Allstate Corporation’s
(ALL) second quarter operating earnings of 55 cents per share came in substantially short of the Zacks Consensus Estimate, compared to $1.24 in the year-ago quarter. Results for the quarter were adversely impacted primarily by surging catastrophe losses and lower investment income, though prudent capital management and strong liquidity were impressive.
 
Despite a 17.2% year-over-year increase in catastrophe losses, GAAP net income for the quarter increased to $389 million or 72 cents per share, compared to net income of $25 million or 5 cents per share in the prior-year quarter. Operating income excludes realized net gains and losses from the sale of investments as well as after-tax gains and losses on the sale or disposal of operations. 
 
Property-Liability net written premiums were $6.6 million, down 2.8% from $6.8 million in the prior-year quarter. The year-over-year decrease was driven primarily by significant catastrophe costs and an overall decline in Policies in Force (PIFs). This segment’s underlying combined ratio deteriorated to 87.2% from 84.1% in the year-ago quarter.

The effect of catastrophe losses on the combined ratio was 12.5%, compared to 10.3% in the prior-year quarter. The company expects the underlying combined ratio to remain in the range of 87–89% for the full year.

Allstate-branded standard auto premiums written for the quarter decreased 2.0%, and total PIFs declined 1.6% on a year-over-year basis due to a marginal decline in the renewal ratio. The combined ratio deteriorated to 94.9%, due primarily to higher loss frequency. However, average claim cost increases were within expectations.
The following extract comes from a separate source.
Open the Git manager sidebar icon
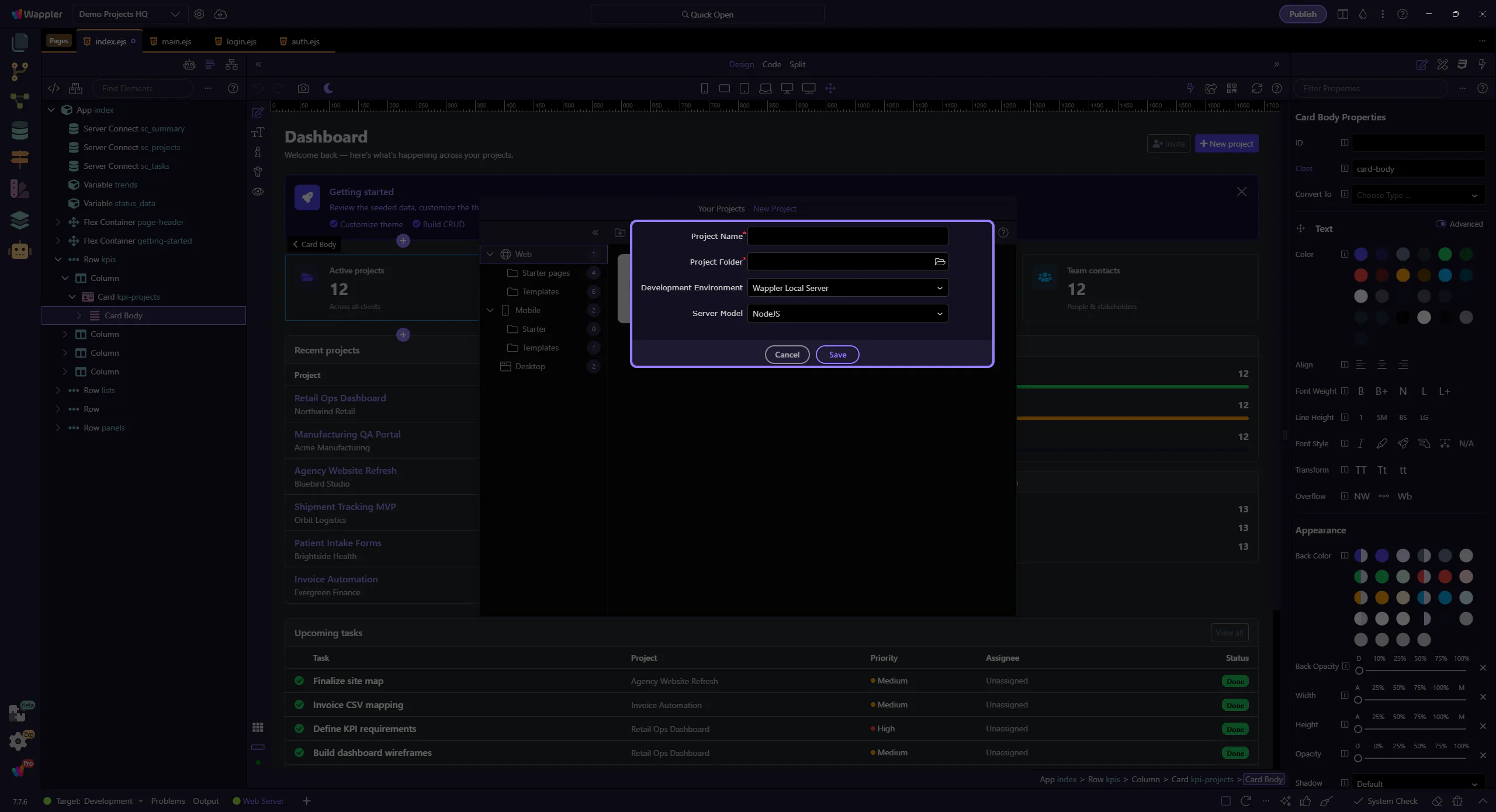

Allstate-branded homeowners’ written premiums in the quarter were in line with the prior-year quarter, while total PIFs decreased 4.2% due primarily to an 11.6% decline in new issued applications. Importantly, Allstate’s risk management programs contributed to the drop in homeowners business. The combined ratio deteriorated to 116.3%, due to higher catastrophe losses, claim frequencies and severities.

Catastrophe losses for the reported quarter came in at $818 million, up 17.2% year-over-year, due to a large number of costly windstorms and hailstorms.

Property-liability net income came in at $422 million, down 3.9% from $439 million in the prior-year quarter.

Operating income for Allstate Financial decreased 44.9% year-over-year to $65 million. The decrease resulted primarily due to a lower investment spread. The investment spread for the quarter declined to $63 million from $242 million in the prior-year quarter, due to historically low short-term yields, lower total investment balances and higher levels of short-term investments.

However, the segment’s benefit spread during the quarter increased 3.1% year-over-year to $131 million, driven by higher premiums on accident and health products sold through the Allstate Workplace Division. Operating expenses of this segment decreased 16.0% year-over-year to $105 million as a result of the progress made on restructuring initiatives.

In all, this segment reported a net income of $19 million, compared to a net loss $379 million in the prior-year quarter. Lower operating expenses and after-tax net realized capital gains of $82 million mainly contributed to the income. However, the results were partly offset by higher deferred acquisition costs and deferred sales inducements (DAC) amortization related to the realized capital gains and lower operating income.
 
Corporate & Other segment reported a net loss of $52 million, compared to a net loss of $35 million in the prior-year quarter.

As of June 30, 2009, Allstate’s overall investment portfolio increased by $2.6 billion to $96.5 billion. A significant exposure to corporate credit was maintained, which resulted in improved fixed income investment valuations as credit spreads continued to tighten. At June 30, 2009, $7.1 billion of the unrealized net loss related to the fixed income portfolio, of which 64.5% was on investment-grade securities.

Net investment income for the quarter declined 21.5% year-over-year to $1.1 billion, due to lower overall yields and lower average asset balances.

Operating ROE for the quarter declined to 5.8% from 8.0% in the prior quarter and 15.1% in the prior-year quarter. Reported book value per share increased 23.0% sequentially but decreased 22.3% year-over-year to $27.87 as of June 30, 2009.

On October 22, 2008, the company suspended its $2 billion share repurchase program and did not complete it by the target date of March 31, 2009. During the reported quarter, the company declared a shareholder dividend of 20 cents per share.

We anticipate continued benefits from the company’s diversification and pricing discipline, but the ongoing global crisis and catastrophes will continue to impact the results in the coming quarters.